Que s’est-il passé à Djeddah ?

Le Dialogue

Les conclusions du sommet  de la Ligue arabe, tenu, le 19  mai  2023, à Djeddah, ont provoqué une profusion de commentaires. Les uns dithyrambiques  y trouvent un tournant décisif, une étape charnière des relations interarabes ou arabo-internationales et une conférence  exceptionnelle du  rayonnement restauré. Les protagonistes de ce camp  mettent l’accent  sur l’esprit réaliste et logique qui  a prévalu sur le sommet  et a cherché  à mettre au  jour les compromis probables en  connaissance de cause des  différends ancrés entre les pays arabes.  Ils confirment qu’ils auront-  à moyen  et long  terme- un impact positif sur nombre de dossiers chauds régionaux.  Bref, le sommet de Djeddah  est  un  pas important sur la voie de  l’espoir. Il  n’a pas seulement colmaté les fissures qui  traversent la maison  arabe mais a également  adressé  des messages positifs aux pays de la région et du monde  et a opté pour les  positions et les actes et  non les communiqués  et les slogans.
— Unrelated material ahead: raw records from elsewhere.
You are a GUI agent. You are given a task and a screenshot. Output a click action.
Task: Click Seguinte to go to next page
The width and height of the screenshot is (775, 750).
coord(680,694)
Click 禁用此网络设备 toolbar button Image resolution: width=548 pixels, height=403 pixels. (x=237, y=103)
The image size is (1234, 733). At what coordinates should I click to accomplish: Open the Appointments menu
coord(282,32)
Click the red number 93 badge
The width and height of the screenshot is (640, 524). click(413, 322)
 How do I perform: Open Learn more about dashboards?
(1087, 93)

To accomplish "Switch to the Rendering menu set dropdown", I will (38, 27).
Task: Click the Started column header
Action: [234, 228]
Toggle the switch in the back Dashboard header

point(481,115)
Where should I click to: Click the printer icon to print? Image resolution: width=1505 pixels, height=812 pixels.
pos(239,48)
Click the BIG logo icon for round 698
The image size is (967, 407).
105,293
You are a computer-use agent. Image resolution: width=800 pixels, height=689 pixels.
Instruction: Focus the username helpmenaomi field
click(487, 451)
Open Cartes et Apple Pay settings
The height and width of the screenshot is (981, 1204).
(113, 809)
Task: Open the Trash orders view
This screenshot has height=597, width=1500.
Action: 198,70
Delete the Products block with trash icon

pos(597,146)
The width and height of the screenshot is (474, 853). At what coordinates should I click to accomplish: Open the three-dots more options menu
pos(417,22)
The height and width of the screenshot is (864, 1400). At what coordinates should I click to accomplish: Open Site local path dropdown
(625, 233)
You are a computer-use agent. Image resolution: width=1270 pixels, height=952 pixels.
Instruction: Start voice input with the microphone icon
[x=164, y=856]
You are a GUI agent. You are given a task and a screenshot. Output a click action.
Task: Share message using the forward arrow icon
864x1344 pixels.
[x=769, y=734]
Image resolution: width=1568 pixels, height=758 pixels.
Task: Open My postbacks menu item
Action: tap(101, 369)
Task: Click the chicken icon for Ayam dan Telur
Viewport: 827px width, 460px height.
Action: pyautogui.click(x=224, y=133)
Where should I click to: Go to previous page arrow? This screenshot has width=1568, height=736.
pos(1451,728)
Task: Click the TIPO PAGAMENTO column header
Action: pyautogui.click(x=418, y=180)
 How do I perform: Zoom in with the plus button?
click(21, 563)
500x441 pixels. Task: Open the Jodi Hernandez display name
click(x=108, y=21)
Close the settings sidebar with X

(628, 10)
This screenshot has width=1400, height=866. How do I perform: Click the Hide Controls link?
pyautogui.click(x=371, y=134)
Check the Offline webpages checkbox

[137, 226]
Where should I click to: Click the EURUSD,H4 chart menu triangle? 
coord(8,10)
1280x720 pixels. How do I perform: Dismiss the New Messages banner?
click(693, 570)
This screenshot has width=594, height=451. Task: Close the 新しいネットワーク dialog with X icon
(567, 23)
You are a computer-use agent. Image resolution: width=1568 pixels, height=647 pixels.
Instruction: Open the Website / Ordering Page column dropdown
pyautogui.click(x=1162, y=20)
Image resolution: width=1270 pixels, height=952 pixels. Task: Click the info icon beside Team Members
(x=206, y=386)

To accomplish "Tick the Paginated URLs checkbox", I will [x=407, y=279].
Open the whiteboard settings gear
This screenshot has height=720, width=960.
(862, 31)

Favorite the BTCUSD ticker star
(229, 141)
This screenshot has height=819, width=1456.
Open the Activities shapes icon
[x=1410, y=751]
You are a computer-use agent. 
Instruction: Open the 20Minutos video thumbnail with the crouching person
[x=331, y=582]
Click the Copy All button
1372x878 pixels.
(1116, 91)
Les pionniers du second camp sont pour des interprétations précautionneuses et circonspectes. Tout  en adoptant des propos élogieux  qui confirment le succès de la conférence, ils attirent  l’attention à un  certain nombre de questions difficiles et des hiatus qui  exigent une explication. La plus importante est  celle de la réintégration  de la Syrie à la Ligue  arabe   et la démarche qui  s’ensuivra : les pays arabes pourront-ils s’engager dans des relations de coopération économique  et de reconstruction  sans  tomber sous l’emprise des menaces et sanctions américaines ? 

La  position  de Washington était  Claire  dès le départ : le 7  mai 2023,  date de la décision de la Ligue arabe d’y réintégrer  la Syrie, un  communiqué du  département d’Etat  américain  a précisé que la Syrie ne mérite pas ce retour  comme le président de la commission des relations étrangères du Sénat et membre du  parti démocrate  ainsi  que le doyen de  cette même commission ont dénoncé dans  un  communiqué commun  la décision des pays arabes et l’ont qualifiée  d’une tendance  préoccupante de la part  des alliés des Etats  Unis. Des informations laissent entendre que des sénateurs des deux partis ont présenté  un projet de loi  interdisant aux Etats Unis de reconnaître le régime syrien ou d’y imposer davantage de sanctions. Le  Conseil  des députés a connu  de pareils remous  lorsque le président de la commission  des affaires étrangères  a publié  un  communiqué de la même teneur. De  telles positions  ne sont qu’une mise en  garde adressée  aux pays arabes afin qu’ils ne reprennent  aucunement leurs relations économiques avec la Syrie  avant que sa crise politique ne soit  réglée. 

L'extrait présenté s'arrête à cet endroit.